(Entries supplied begins)

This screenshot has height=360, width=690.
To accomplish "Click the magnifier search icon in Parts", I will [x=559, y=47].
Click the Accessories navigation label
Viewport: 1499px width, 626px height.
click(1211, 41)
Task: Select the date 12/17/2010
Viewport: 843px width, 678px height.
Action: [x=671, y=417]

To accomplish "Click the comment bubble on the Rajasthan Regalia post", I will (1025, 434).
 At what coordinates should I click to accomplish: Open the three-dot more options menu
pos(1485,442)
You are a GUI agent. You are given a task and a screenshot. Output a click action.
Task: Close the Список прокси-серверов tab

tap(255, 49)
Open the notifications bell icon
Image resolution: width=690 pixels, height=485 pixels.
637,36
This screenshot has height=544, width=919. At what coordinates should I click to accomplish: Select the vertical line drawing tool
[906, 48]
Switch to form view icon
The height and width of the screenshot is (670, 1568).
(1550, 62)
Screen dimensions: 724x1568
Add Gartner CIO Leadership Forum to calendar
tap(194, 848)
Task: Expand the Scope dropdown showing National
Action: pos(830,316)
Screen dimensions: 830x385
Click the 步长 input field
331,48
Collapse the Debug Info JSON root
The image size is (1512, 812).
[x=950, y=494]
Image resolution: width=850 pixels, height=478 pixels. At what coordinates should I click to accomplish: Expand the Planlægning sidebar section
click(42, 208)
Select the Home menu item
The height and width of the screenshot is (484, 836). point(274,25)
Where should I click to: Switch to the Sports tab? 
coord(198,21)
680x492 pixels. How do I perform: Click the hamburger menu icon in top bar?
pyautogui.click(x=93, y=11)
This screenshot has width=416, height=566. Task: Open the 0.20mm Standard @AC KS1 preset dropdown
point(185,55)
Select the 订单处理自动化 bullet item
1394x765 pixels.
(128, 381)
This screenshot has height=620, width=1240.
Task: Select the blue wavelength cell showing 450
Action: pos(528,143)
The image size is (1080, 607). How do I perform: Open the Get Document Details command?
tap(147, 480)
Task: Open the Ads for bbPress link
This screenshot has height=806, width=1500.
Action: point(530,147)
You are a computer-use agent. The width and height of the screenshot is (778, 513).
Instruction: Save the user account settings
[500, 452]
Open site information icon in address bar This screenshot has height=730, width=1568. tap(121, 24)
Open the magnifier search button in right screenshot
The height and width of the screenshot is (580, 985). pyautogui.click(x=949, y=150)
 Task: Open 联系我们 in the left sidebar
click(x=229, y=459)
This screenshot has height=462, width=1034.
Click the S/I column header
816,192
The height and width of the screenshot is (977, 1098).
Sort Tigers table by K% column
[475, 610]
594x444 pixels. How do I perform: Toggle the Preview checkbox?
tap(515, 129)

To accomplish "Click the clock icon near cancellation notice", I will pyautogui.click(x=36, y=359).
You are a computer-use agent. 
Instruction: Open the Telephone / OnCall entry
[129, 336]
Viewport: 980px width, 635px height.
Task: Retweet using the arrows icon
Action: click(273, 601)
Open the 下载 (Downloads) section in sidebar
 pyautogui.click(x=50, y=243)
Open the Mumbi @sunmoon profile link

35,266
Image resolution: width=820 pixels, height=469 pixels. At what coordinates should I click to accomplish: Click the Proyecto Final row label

(Entries supplied ends)

# What is needed
No line before the one containing "This screenshot has height=462, width=1034." belongs in the answer; give again exactly that line and all lines after it through the end of the data.

# Answer area
This screenshot has height=462, width=1034.
Click the S/I column header
816,192
The height and width of the screenshot is (977, 1098).
Sort Tigers table by K% column
[475, 610]
594x444 pixels. How do I perform: Toggle the Preview checkbox?
tap(515, 129)

To accomplish "Click the clock icon near cancellation notice", I will pyautogui.click(x=36, y=359).
You are a computer-use agent. 
Instruction: Open the Telephone / OnCall entry
[129, 336]
Viewport: 980px width, 635px height.
Task: Retweet using the arrows icon
Action: click(273, 601)
Open the 下载 (Downloads) section in sidebar
 pyautogui.click(x=50, y=243)
Open the Mumbi @sunmoon profile link

35,266
Image resolution: width=820 pixels, height=469 pixels. At what coordinates should I click to accomplish: Click the Proyecto Final row label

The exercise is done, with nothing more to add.